▶ _Task details_
Format every line of the entries below as a JSON list of strings, one string per line, leaving out blank lines.
─── Data excerpts
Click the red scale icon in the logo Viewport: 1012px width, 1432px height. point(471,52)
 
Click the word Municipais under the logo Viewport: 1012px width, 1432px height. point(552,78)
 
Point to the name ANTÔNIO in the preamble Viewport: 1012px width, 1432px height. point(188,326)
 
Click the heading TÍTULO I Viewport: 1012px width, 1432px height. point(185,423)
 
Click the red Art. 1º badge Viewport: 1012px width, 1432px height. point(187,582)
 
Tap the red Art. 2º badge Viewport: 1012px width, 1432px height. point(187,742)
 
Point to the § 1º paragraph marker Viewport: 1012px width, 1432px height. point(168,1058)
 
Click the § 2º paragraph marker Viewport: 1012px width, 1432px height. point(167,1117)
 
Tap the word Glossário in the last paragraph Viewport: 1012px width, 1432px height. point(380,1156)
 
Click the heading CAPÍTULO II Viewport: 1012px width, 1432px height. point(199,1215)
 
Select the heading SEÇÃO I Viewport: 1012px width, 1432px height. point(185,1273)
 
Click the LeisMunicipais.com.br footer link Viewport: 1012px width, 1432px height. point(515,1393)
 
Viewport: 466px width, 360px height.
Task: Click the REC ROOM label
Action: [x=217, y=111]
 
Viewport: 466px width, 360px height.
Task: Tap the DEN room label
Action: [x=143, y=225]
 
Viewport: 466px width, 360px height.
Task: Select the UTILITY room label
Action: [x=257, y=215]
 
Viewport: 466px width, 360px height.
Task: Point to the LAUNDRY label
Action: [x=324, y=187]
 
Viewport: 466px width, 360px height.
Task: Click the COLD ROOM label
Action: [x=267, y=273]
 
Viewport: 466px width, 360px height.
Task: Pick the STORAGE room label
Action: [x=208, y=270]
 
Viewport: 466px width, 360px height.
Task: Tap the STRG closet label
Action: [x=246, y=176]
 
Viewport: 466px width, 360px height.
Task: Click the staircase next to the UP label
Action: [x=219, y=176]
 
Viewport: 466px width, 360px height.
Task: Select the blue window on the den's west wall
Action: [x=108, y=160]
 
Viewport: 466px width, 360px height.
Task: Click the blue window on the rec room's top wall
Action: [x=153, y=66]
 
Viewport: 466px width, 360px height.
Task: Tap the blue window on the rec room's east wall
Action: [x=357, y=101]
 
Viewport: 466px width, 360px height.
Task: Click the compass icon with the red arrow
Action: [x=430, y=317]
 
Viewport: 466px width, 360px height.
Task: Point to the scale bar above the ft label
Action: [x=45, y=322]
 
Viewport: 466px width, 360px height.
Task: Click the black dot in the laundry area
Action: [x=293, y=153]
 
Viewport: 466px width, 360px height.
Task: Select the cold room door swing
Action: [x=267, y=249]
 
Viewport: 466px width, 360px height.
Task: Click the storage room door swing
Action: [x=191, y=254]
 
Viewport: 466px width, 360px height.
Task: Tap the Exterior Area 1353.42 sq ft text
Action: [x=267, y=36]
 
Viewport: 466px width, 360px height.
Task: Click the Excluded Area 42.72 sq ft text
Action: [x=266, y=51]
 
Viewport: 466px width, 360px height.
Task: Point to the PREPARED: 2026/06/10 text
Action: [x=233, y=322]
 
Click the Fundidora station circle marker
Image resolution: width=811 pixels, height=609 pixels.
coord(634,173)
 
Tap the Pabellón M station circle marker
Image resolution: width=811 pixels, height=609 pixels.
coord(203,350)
──────
▶ _Answer to the problem_
[
  "Click the red scale icon in the logo Viewport: 1012px width, 1432px height. point(471,52)",
  "Click the word Municipais under the logo Viewport: 1012px width, 1432px height. point(552,78)",
  "Point to the name ANTÔNIO in the preamble Viewport: 1012px width, 1432px height. point(188,326)",
  "Click the heading TÍTULO I Viewport: 1012px width, 1432px height. point(185,423)",
  "Click the red Art. 1º badge Viewport: 1012px width, 1432px height. point(187,582)",
  "Tap the red Art. 2º badge Viewport: 1012px width, 1432px height. point(187,742)",
  "Point to the § 1º paragraph marker Viewport: 1012px width, 1432px height. point(168,1058)",
  "Click the § 2º paragraph marker Viewport: 1012px width, 1432px height. point(167,1117)",
  "Tap the word Glossário in the last paragraph Viewport: 1012px width, 1432px height. point(380,1156)",
  "Click the heading CAPÍTULO II Viewport: 1012px width, 1432px height. point(199,1215)",
  "Select the heading SEÇÃO I Viewport: 1012px width, 1432px height. point(185,1273)",
  "Click the LeisMunicipais.com.br footer link Viewport: 1012px width, 1432px height. point(515,1393)",
  "Viewport: 466px width, 360px height.",
  "Task: Click the REC ROOM label",
  "Action: [x=217, y=111]",
  "Viewport: 466px width, 360px height.",
  "Task: Tap the DEN room label",
  "Action: [x=143, y=225]",
  "Viewport: 466px width, 360px height.",
  "Task: Select the UTILITY room label",
  "Action: [x=257, y=215]",
  "Viewport: 466px width, 360px height.",
  "Task: Point to the LAUNDRY label",
  "Action: [x=324, y=187]",
  "Viewport: 466px width, 360px height.",
  "Task: Click the COLD ROOM label",
  "Action: [x=267, y=273]",
  "Viewport: 466px width, 360px height.",
  "Task: Pick the STORAGE room label",
  "Action: [x=208, y=270]",
  "Viewport: 466px width, 360px height.",
  "Task: Tap the STRG closet label",
  "Action: [x=246, y=176]",
  "Viewport: 466px width, 360px height.",
  "Task: Click the staircase next to the UP label",
  "Action: [x=219, y=176]",
  "Viewport: 466px width, 360px height.",
  "Task: Select the blue window on the den's west wall",
  "Action: [x=108, y=160]",
  "Viewport: 466px width, 360px height.",
  "Task: Click the blue window on the rec room's top wall",
  "Action: [x=153, y=66]",
  "Viewport: 466px width, 360px height.",
  "Task: Tap the blue window on the rec room's east wall",
  "Action: [x=357, y=101]",
  "Viewport: 466px width, 360px height.",
  "Task: Click the compass icon with the red arrow",
  "Action: [x=430, y=317]",
  "Viewport: 466px width, 360px height.",
  "Task: Point to the scale bar above the ft label",
  "Action: [x=45, y=322]",
  "Viewport: 466px width, 360px height.",
  "Task: Click the black dot in the laundry area",
  "Action: [x=293, y=153]",
  "Viewport: 466px width, 360px height.",
  "Task: Select the cold room door swing",
  "Action: [x=267, y=249]",
  "Viewport: 466px width, 360px height.",
  "Task: Click the storage room door swing",
  "Action: [x=191, y=254]",
  "Viewport: 466px width, 360px height.",
  "Task: Tap the Exterior Area 1353.42 sq ft text",
  "Action: [x=267, y=36]",
  "Viewport: 466px width, 360px height.",
  "Task: Click the Excluded Area 42.72 sq ft text",
  "Action: [x=266, y=51]",
  "Viewport: 466px width, 360px height.",
  "Task: Point to the PREPARED: 2026/06/10 text",
  "Action: [x=233, y=322]",
  "Click the Fundidora station circle marker",
  "Image resolution: width=811 pixels, height=609 pixels.",
  "coord(634,173)",
  "Tap the Pabellón M station circle marker",
  "Image resolution: width=811 pixels, height=609 pixels.",
  "coord(203,350)"
]